» **REQUIREMENTS**
Pull every line of text from the entries below and copy each one word for word. Leave the pictures out.

[Rows of pointing data]

• • • • •

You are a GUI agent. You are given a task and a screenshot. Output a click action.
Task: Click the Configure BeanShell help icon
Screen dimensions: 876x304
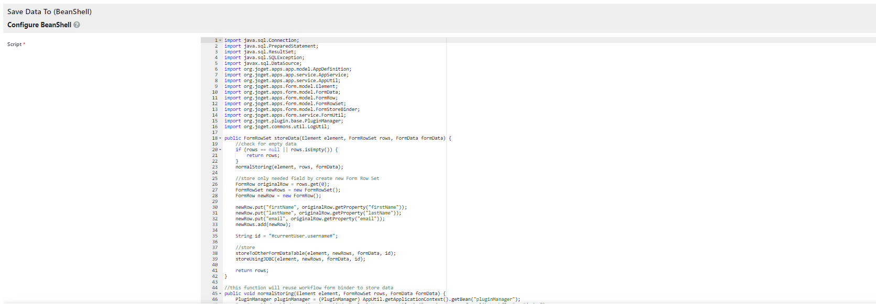click(77, 25)
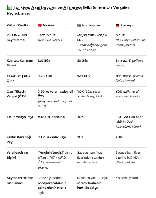Select the %1,2 Bakanlık Payı cell
Screen dimensions: 156x198
click(x=52, y=137)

• • • • •

» **SOLUTION FOR THIS EXERCISE**
You are a GUI agent. You are given a task and a screenshot. Output a click action.
Task: Click the Configure BeanShell help icon
Screen dimensions: 876x304
click(77, 25)
Select the %1,2 Bakanlık Payı cell
Screen dimensions: 156x198
click(x=52, y=137)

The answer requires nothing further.